NPR Producer Davar Ardalan lived in Iran under both the Shah's reign and that of the Ayatollahs.

 
 
 
 
 
Ardalan, in1982, posing like Brooke Shields.
Courtesy Davar Ardalan

Ardalan, in 1982, posing like Brooke Shields. It was taken at a photographer's studio in Boston, where she attended high school for a time.

 
 
 
Ardalan in headscarf
Courtesy Davar Ardalan

Ardalan, photographed in Tehran in 1984, five years after the fall of the Shah: "I'm veiled and somber, a young bride in Ayatollah Khomeini's new revolution."

 
 
 
“My name is Iran. Iran Davar Ardalan. Like the country I'm named for, my life has been filled with contradictions.”
Davar Ardalan
 
 

Morning Edition, February 2, 2004 · Her great-grandfather — Ali Akbar Davar — created Iran's legal code in the late 1920s. NPR's Davar Ardalan has lived in Iran under both the Shah's reign and that of the Ayatollahs. In a three-part Morning Edition series produced with American RadioWorks, she traces her personal journey and Iran's struggle for a lawful society, 25 years after the 1979 Islamic Revolution.

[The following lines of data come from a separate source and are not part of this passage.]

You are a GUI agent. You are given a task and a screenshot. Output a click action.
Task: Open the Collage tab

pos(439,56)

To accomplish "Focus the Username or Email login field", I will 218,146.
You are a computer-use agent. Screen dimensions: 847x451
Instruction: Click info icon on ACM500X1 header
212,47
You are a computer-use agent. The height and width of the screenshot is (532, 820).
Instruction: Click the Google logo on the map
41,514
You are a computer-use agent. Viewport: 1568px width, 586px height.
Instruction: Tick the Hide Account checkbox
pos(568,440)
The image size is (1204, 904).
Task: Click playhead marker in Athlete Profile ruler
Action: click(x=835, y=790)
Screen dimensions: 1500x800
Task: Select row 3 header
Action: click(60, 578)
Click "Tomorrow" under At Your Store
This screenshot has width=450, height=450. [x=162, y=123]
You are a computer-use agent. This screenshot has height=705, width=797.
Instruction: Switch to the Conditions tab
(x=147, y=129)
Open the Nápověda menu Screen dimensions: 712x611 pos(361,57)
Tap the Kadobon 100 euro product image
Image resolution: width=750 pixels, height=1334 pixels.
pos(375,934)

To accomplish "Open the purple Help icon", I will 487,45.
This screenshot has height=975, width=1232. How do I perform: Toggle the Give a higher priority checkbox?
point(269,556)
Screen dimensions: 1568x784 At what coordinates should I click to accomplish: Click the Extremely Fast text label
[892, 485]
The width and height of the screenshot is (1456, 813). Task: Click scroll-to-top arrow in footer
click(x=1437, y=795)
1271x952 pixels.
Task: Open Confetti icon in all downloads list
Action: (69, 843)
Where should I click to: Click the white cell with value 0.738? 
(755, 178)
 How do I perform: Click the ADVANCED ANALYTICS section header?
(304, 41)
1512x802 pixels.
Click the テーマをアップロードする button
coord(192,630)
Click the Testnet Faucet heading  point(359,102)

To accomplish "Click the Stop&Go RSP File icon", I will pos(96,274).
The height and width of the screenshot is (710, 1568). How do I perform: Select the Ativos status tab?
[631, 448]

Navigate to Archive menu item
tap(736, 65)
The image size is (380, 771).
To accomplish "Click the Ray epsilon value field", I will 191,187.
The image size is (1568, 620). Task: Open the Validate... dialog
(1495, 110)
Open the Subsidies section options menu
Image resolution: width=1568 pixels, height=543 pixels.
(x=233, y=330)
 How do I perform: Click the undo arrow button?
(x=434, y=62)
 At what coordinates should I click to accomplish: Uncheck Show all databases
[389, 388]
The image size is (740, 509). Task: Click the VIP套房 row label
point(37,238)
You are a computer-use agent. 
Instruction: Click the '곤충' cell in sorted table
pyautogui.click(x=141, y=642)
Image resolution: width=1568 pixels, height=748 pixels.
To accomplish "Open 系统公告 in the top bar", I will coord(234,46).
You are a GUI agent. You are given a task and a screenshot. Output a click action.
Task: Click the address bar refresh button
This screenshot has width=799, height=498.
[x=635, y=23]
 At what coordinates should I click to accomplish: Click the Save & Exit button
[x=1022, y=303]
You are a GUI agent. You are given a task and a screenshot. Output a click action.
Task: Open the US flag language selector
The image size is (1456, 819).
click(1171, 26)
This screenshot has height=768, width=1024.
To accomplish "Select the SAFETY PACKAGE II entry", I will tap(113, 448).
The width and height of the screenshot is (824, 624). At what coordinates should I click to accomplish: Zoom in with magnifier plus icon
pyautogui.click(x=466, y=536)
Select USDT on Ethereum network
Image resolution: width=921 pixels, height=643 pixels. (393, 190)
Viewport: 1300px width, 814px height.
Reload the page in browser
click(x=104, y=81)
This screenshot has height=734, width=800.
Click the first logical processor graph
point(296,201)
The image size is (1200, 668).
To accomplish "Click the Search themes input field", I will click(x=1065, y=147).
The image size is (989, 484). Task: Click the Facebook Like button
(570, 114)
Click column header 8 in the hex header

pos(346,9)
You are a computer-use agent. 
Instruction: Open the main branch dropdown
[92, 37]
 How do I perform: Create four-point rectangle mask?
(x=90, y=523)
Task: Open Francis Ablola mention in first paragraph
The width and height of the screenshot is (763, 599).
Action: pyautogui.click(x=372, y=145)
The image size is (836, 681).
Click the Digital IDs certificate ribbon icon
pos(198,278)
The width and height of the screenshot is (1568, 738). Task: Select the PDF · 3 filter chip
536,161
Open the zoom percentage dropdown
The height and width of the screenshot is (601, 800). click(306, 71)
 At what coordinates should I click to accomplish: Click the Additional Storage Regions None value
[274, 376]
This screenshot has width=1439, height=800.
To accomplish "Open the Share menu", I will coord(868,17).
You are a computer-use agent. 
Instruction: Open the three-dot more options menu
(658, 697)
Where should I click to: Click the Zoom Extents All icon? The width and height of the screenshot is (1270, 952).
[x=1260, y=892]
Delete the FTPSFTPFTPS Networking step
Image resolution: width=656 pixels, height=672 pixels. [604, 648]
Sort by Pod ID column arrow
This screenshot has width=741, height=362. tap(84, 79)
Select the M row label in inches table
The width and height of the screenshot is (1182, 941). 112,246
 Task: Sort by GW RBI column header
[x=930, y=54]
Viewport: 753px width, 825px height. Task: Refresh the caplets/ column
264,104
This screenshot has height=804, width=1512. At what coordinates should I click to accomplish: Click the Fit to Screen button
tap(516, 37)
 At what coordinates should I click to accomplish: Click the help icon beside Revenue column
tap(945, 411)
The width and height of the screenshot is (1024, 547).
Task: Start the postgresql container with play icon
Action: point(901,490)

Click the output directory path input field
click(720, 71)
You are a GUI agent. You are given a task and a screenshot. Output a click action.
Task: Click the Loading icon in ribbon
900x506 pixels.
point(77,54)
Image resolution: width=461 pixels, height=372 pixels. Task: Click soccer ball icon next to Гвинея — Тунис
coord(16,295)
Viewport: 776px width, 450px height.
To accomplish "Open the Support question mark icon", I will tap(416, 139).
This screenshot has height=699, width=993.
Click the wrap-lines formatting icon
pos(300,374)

A century ago, Iran became the first country in the Middle East to bring together secular and religious law. In 1979, an Islamic revolution made Iran a theocracy and enshrined religious law as supreme. The changes were dramatic: women were stoned for adultery, children could be tortured, and the age of marriage for girls reduced to nine. Now, a movement is growing within Iran to create a society that ensures human rights.

Inside Iran's courtrooms, Nobel Peace Prize winner Shirin Ebadi and other lawyers are fighting for change. They've been successful in raising the age of marriage for girls from nine to 13 and divorced women now can have custody of male children up to the age of seven. But they are confronting hard-line clerics who are adamant that the legal system remain based on their interpretation of the word of God.

Ardalan and co-producer Rasool Nafisi explore the ferment in today's Iran at a time when other nations in the Islamic world are debating how to balance secular and sacred law in a modern society.